Document segment

▼

Album review: ROVO AND SYSTEM 7 – Phoenix Rising

G-Wave [Release date 23.09.13]

Steve Hillage owes his unique position as the godfather of techno and an all-round psychedelic overseer – he’s a contributing musician, producer and DJ – to his psychedelic rock past and his innovative techno, trance and ambient filled present.

He was one of the pioneers of electronic and psychedelic dance music who saw the connection between the two genres very early on. Having apparently ditched his rock career (a recent Gong re-union DVD aside),  he went on to produce the early trance influenced Simple Minds before hooking up with the nascent dance music scene and forming System 7 with his partner Miquette Giraudy . It’s a fluid project that shifts its influences between techno, prog and trance.

In a sense he’s never really changed, as he’s always been into head music, but the advance of technology has pushed him into the realms of samplers and sequencing allied with dance beats and layered grooves.

So, in many ways it was a no brainer to hook up with Japanese psychedelic jam band called Rovo. When System 7 toured Japan, Rovo played some System 7 material and System 7 interpreted Rovo’s material with techno beats. The upshot was a collaboration that led to this album.

‘Phoenix Rising’ is a symbolic reference to the rebirth of post tsunami Japan, and most of the hyper, beat driven music reflects an uplifting mood. It’s an album on which cyclical beats and programmed sounds meet a jam band head-on to fill the hypnotic grooves.

▲

Data section
▼

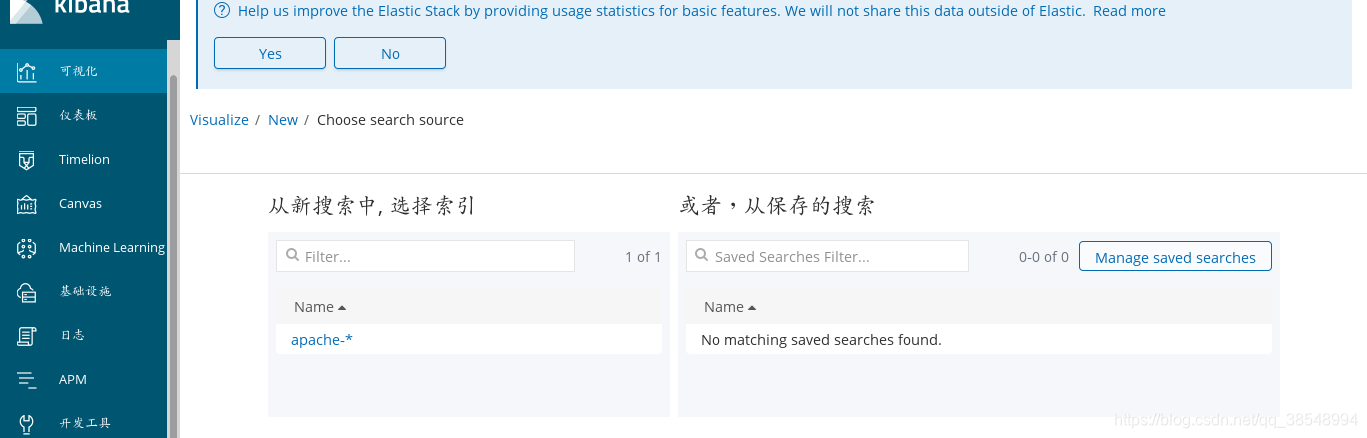Go to New breadcrumb
This screenshot has height=438, width=1367.
[x=283, y=120]
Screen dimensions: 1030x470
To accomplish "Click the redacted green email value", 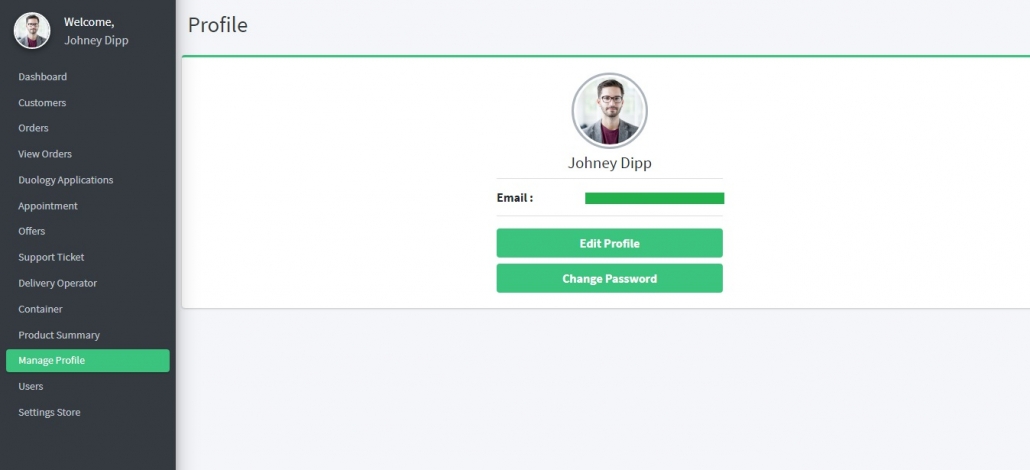I will [x=654, y=199].
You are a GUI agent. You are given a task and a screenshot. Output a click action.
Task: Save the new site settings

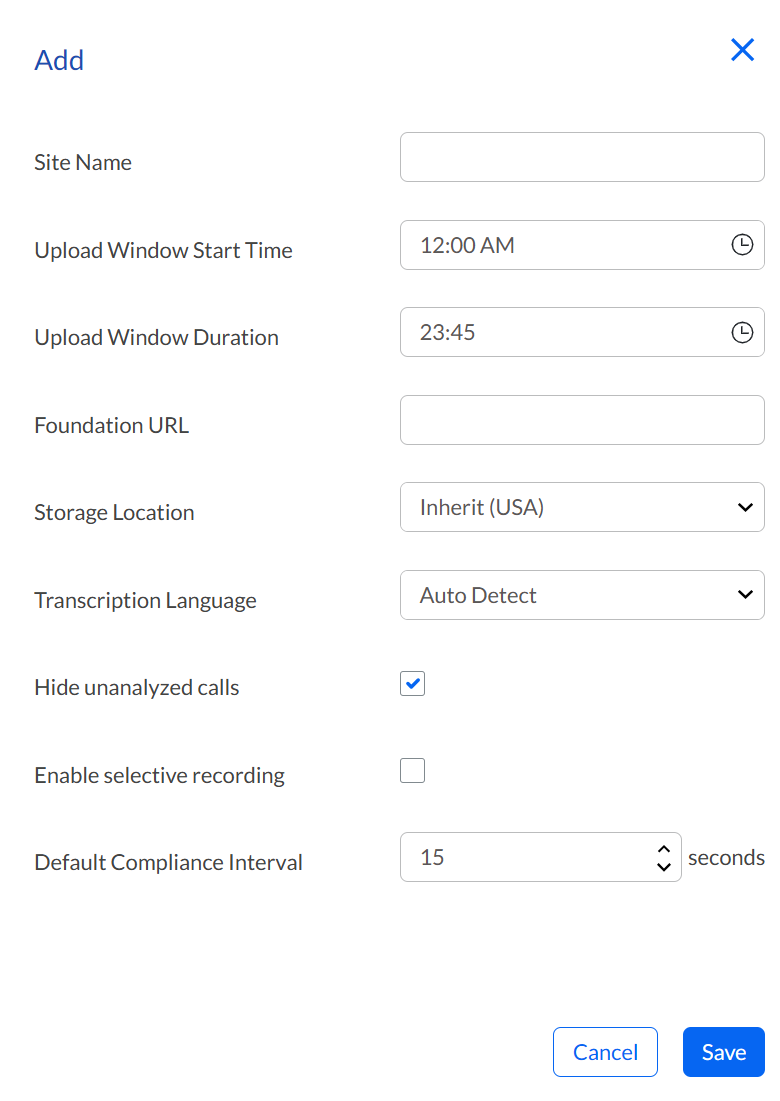(x=724, y=1052)
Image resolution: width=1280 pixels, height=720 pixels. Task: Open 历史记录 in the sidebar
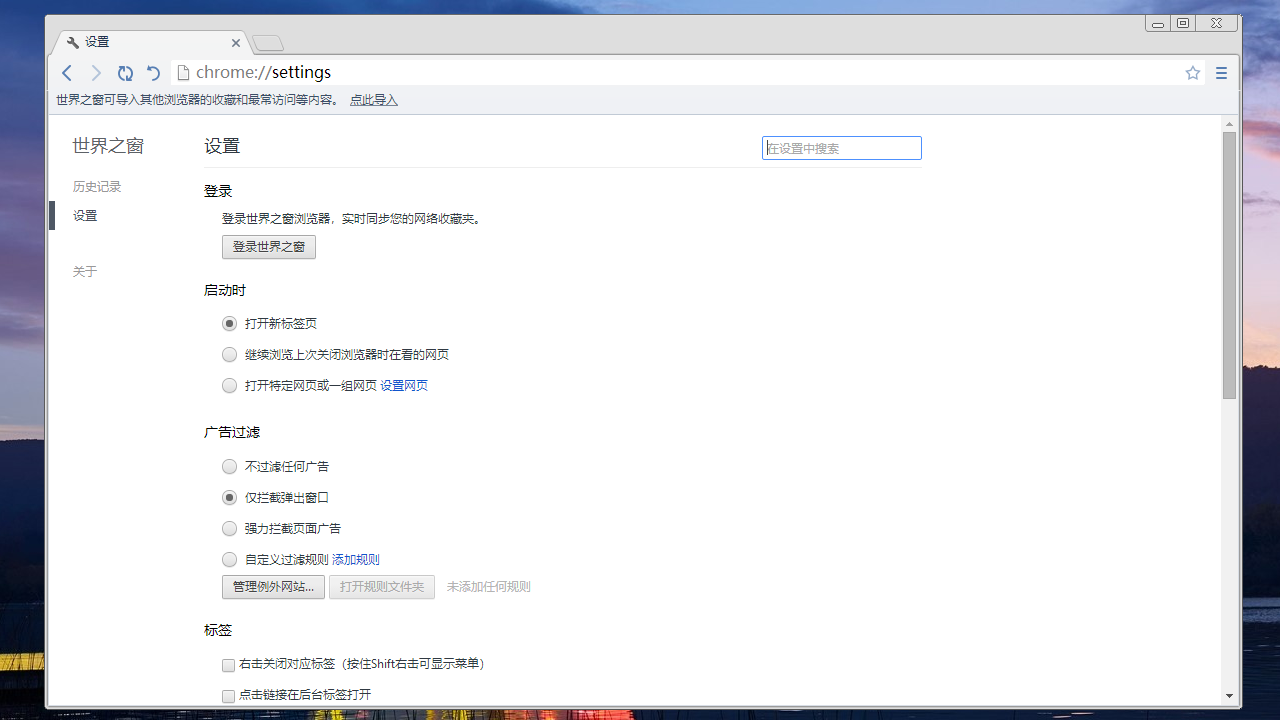point(97,187)
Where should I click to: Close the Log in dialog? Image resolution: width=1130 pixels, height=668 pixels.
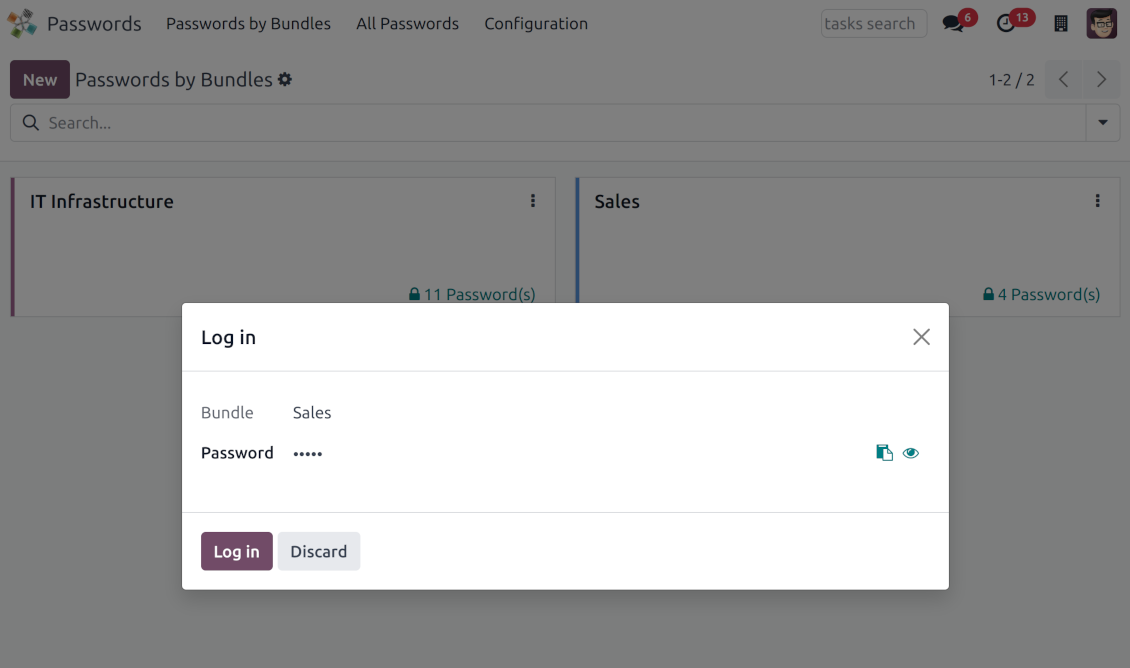click(921, 337)
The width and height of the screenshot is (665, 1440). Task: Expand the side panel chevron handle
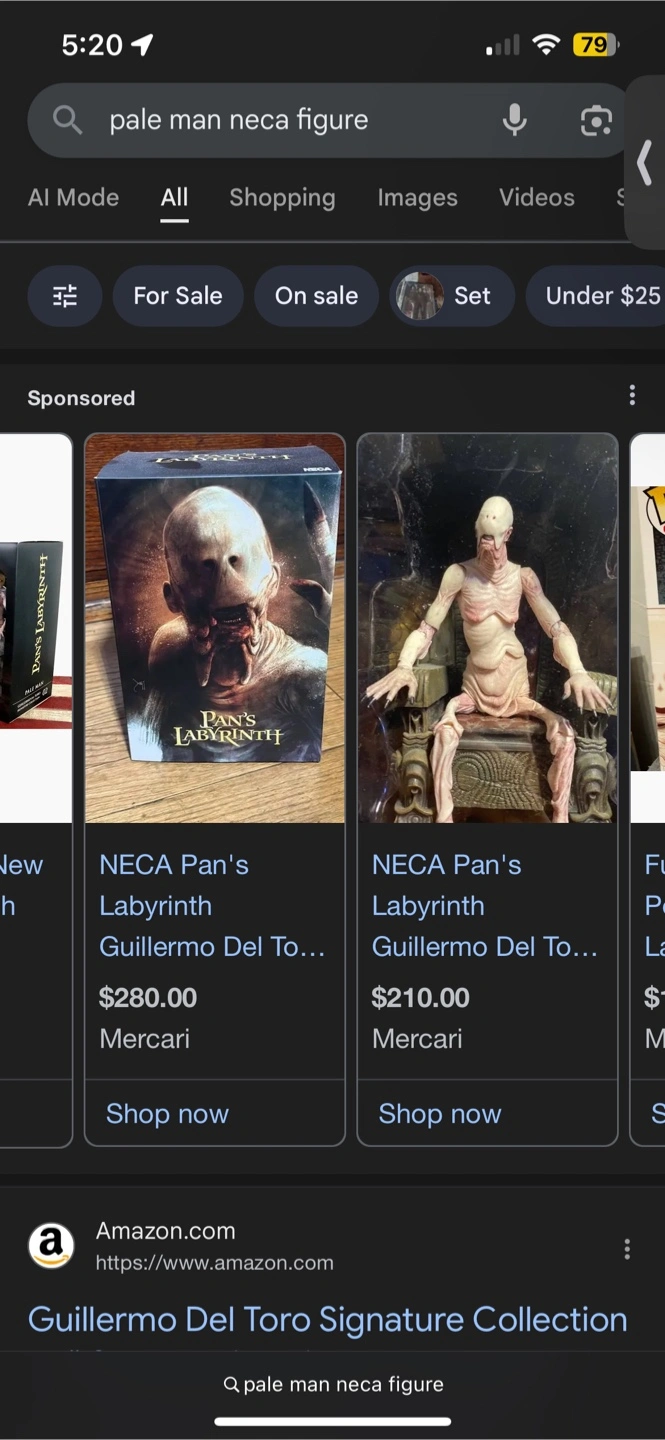645,162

▲

Required work
How would you put this sentence from the album review into Spanish: "It’s a fluid project that shifts its influences between techno, prog and trance."

The answer
Es un proyecto fluido que alterna sus influencias entre el techno, el prog y el trance.